Passengers on Icelandair Flight 671 became the newest members of the “My-Plane-Got-Hit-By-Lightning” club last week. Their Boeing 757 was struck by lightning shortly after taking off from Reykavik, Iceland.

“At some point pretty soon after we left, we got hit. It wasn’t at the half-way point,” Nathen Maxwell, a member of the band The Bunny Gang, told the Denver Post. He described the sound as “a bang and a pop,” adding, “I thought we’d probably have to go for an emergency landing or turn around, detour or something.”

The plane didn’t make an emergency landing or detour - it continued on to its destination of Denver, Colorado, where passengers got another shock:they found the lightning strike punched a hole through the nose of the plane.

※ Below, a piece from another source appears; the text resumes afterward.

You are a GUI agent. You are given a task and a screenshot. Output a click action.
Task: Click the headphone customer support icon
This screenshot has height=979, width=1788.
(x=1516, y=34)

Even more shocking was the face that no one, neither the passengers nor the pilots, knew the lightning had damaged the plane - or that they’d flown more than 3,700 miles on a plane with no nose. It made for an oft-posted photo on Twitter.

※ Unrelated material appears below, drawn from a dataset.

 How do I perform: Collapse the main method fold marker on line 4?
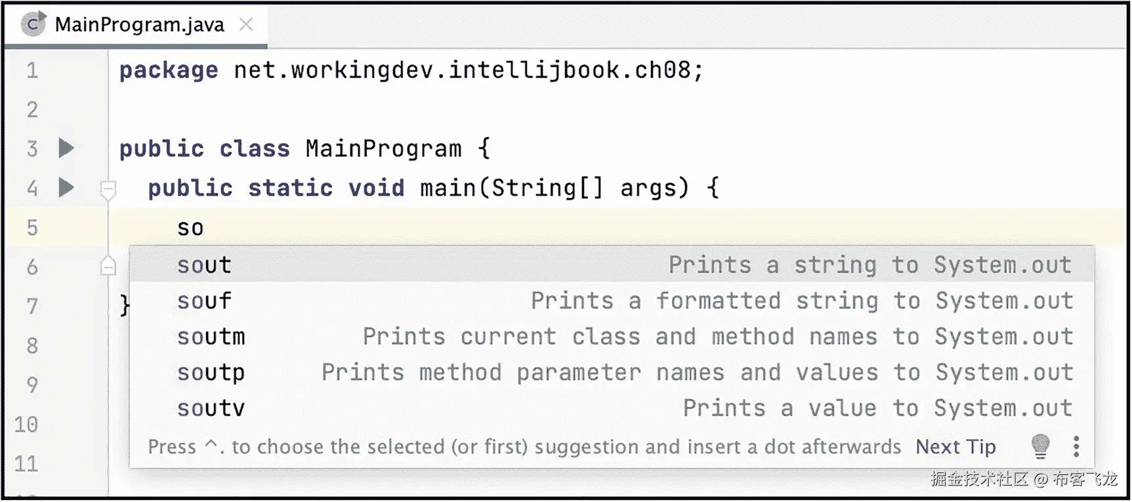108,190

An airline spokesman told the Denver Post the pilots had no reason to suspect the lightning had caused any damage as the instruments and the plane’s operations seemed normal. “After the strike there was no signal that the plane was unstable or unsuitable for flight,” said the spokesman.

Like the Icelandair flight, no one was hurt in those incidents and all of the flights continued on as if nothing had ever happened. Lightning strikes are so common for commercial airlines - each plane can count on one or more a year - they’re built to withstand them.

“Passengers in an airliner are protected from lightning as passengers in a car are, by being enclosed in electrically conductive material,” says former airline pilot Tom Bunn, a licensed therapist and founder for SOAR - a program that helps people get over their fear of flying. “That material has traditionally been the plane’s aluminum skin. But with the carbon fiber fuselage of the [Icelandair] Boeing 757, wire mesh embedded into the material does the job.”